__Problem description__
Every line from the one bearing "The width and" through the last line of the records below is to be output exactly, and no other line; leave out the pictures.

__Data for the task__
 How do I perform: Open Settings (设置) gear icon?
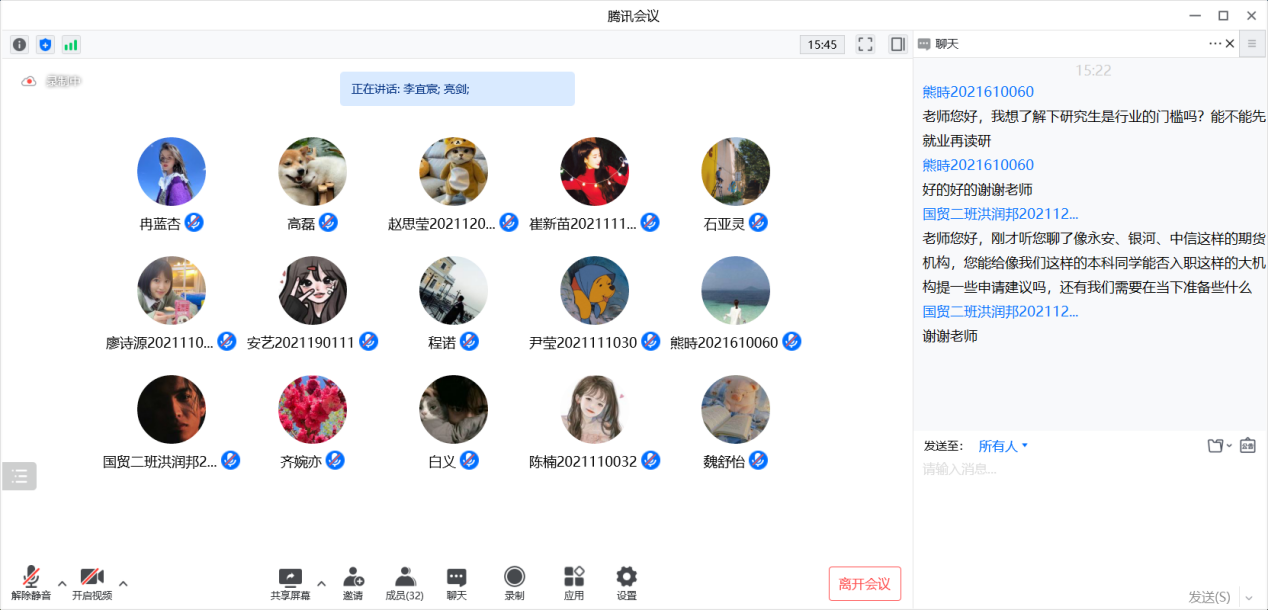(x=626, y=583)
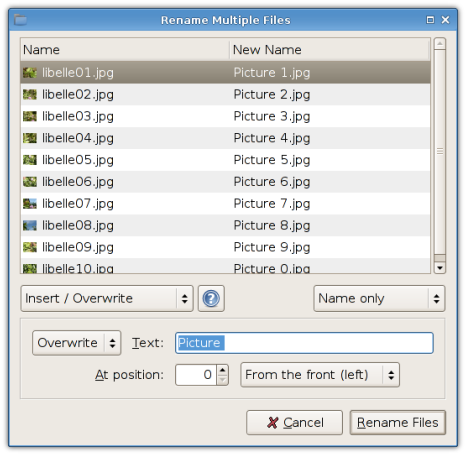
Task: Open the Overwrite mode dropdown
Action: click(77, 343)
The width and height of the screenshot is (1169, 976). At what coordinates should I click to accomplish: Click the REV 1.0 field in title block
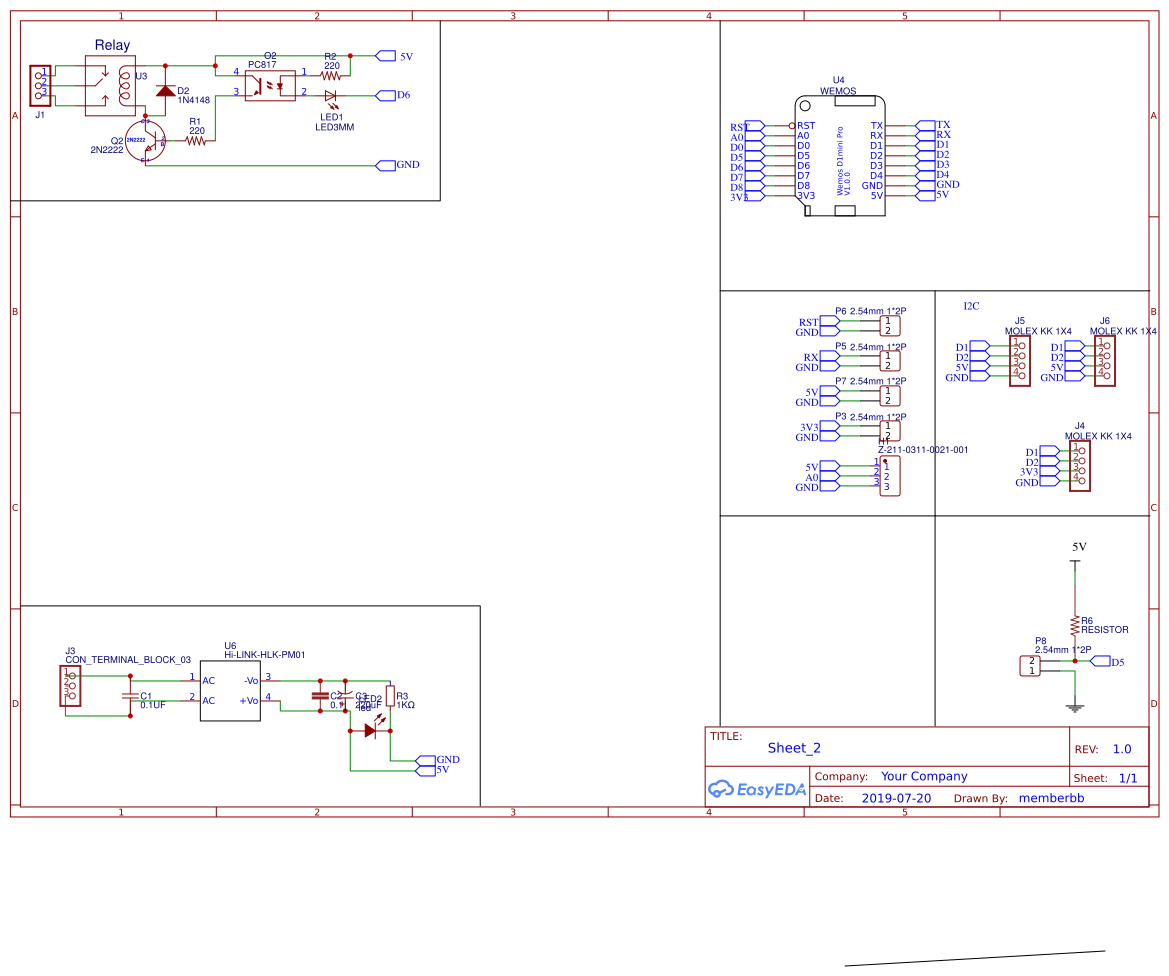[1120, 748]
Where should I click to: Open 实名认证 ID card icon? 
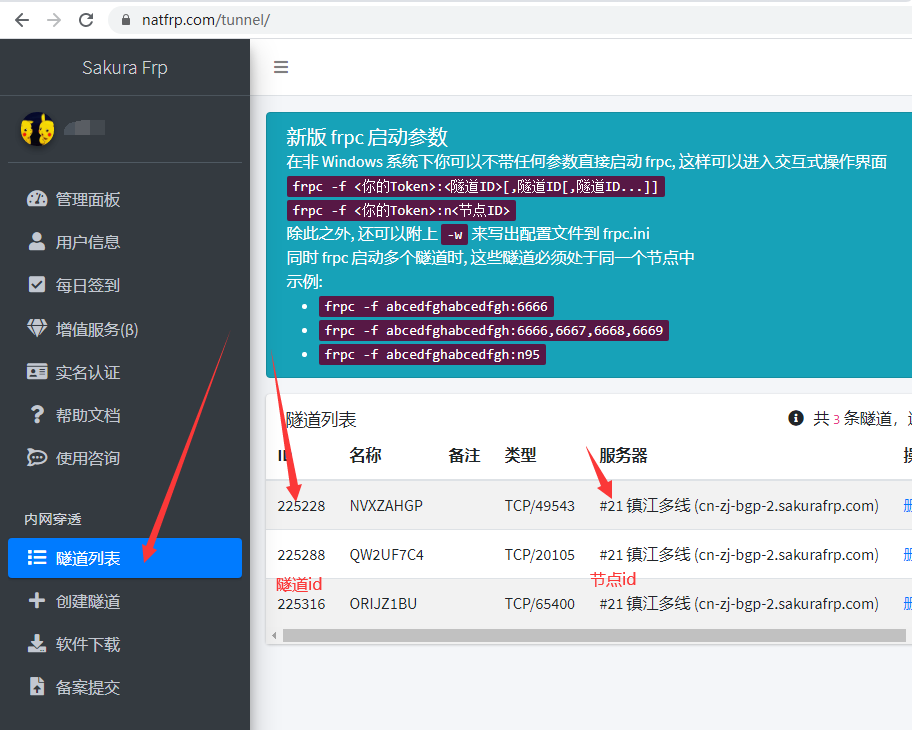point(37,372)
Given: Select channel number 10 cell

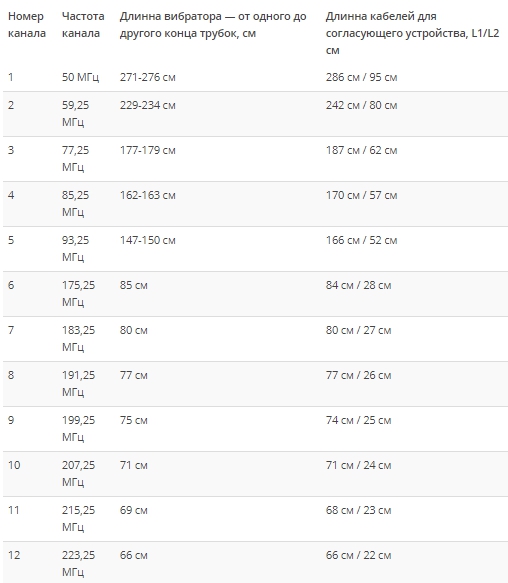Looking at the screenshot, I should tap(14, 465).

__Task answer__
The width and height of the screenshot is (1169, 976). At what coordinates should I click to accomplish: Click the REV 1.0 field in title block
[1120, 748]
Where should I click to: Open 实名认证 ID card icon? 
point(37,372)
Given: Select channel number 10 cell

Looking at the screenshot, I should tap(14, 465).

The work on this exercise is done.